On Tue, Nov 26, 2002 at 10:57:31AM -0800, Jacob Schroeder wrote:
> here's what's inside the loop (the spacing is a little off...):
Yeah, what you have is a lot more complicated than it needs to be.
By going line-by-line you have a very narrow view of the file and you have
to keep all this extra state information around to remember where you are in
the file and have all that complicated, nested logic. If you go record by
record, much of the state problem goes away.
So instead of reading in a single line, you read in all the logs for a
single file in one shot. ie. everything up to the next ========== line. $/
controls what perl things of as being the end of a "line". Normally its a
newline (\n), but that's just convention and you can change it.
# One "line" == One file's logs
local $/ =
'=============================================================================';
while(<CVSLOG>) {
Then you split that into file headers and individual revisions by splitting
on --------.
my($head, @revisions) = split /^----------------------------$/m, $_;
Now you've got the header lines (ie. everything from "RCS File:" to
"description:") seperated from each individual revision lines (from
"revision 1.11" to the log) for a single file. Then its easy to take them
each apart with individual subroutines.
my($file_headers) = parse_head($head);
foreach my $revision (@revisions) {
my($rev, $info, $log) = parse_revision($revision);
...
}
}
and that's it. The rest is just deciding how you want the resulting data to
be structured. parse_head() and parse_revision() are fairly simple because
they focus on a single part of the log file.
> Our CVS repository root directory is about 550 MB with 14,322 files in 1,495
> folders.
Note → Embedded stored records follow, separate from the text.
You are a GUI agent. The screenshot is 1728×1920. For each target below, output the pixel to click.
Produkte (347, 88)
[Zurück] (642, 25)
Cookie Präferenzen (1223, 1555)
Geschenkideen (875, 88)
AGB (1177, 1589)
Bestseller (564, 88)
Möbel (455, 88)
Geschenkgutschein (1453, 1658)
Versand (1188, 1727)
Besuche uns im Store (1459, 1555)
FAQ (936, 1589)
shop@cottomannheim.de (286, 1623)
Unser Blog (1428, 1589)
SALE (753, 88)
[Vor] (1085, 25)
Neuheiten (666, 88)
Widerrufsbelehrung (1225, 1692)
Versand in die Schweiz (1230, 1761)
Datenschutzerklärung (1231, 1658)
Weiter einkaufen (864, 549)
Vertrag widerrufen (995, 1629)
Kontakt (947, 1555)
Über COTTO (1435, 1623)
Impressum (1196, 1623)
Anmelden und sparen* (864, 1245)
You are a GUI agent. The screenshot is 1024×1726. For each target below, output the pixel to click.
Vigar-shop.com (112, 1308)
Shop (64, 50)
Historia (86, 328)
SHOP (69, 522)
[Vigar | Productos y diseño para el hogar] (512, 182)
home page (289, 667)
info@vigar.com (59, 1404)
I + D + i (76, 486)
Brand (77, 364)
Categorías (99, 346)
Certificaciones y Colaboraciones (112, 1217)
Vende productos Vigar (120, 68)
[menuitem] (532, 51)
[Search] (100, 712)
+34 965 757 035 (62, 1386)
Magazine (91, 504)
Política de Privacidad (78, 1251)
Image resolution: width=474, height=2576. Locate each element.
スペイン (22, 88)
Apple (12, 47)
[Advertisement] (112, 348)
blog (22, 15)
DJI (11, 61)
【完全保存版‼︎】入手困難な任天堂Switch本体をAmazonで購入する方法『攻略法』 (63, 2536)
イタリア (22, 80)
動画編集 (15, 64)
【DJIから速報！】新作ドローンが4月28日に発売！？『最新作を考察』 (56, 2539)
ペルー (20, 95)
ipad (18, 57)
It is stored on a shared network drive and I access it through the
> network. I use the rlog because log requires a checked out copy of the
> files to get a log from. I like the example you provided, although it will
> take me a little while to work through it and see what's going on, perl
> still is a little confusing to me.
There's nothing going on in the program that's really perl specific, just
the syntax is different. The end-of-line change (ie. setting $/) is really
the only odd bit, but that's possible in other languages, just a lot more
difficult.
> I agree that 30 minutes does sound like a long time because if i run the
> follwing command:
> cvs -n -d \\server\cvs\srcroot rlog . > rlog_output.txt
> it only takes maybe 15 minutes to run. Once it's done running, the
> rlog_output.txt file is about 32.5 MB, so it's kind of big, but I thought
> knowing that might help us analyze what's going on here. the computer
> should be fast enough, it's a Pentium III 700 Mhz with 264 MB RAM with 10GB
> Harddrive.
Hmm, the biggest rlog I can muster is 1.1 megs, but it only takes 5 seconds
to spit out. This is from a local CVS repository. The fact that you appear
to be pulling from a remote repository is likely the big slow down. Try
running the program directly on the CVS server instead if you can. Still,
even if it takes 15 minutes to pull down it means your perl program is still
taking an additional 15 minutes to parse. As mentioned above, its likely
because your code is just too complicated.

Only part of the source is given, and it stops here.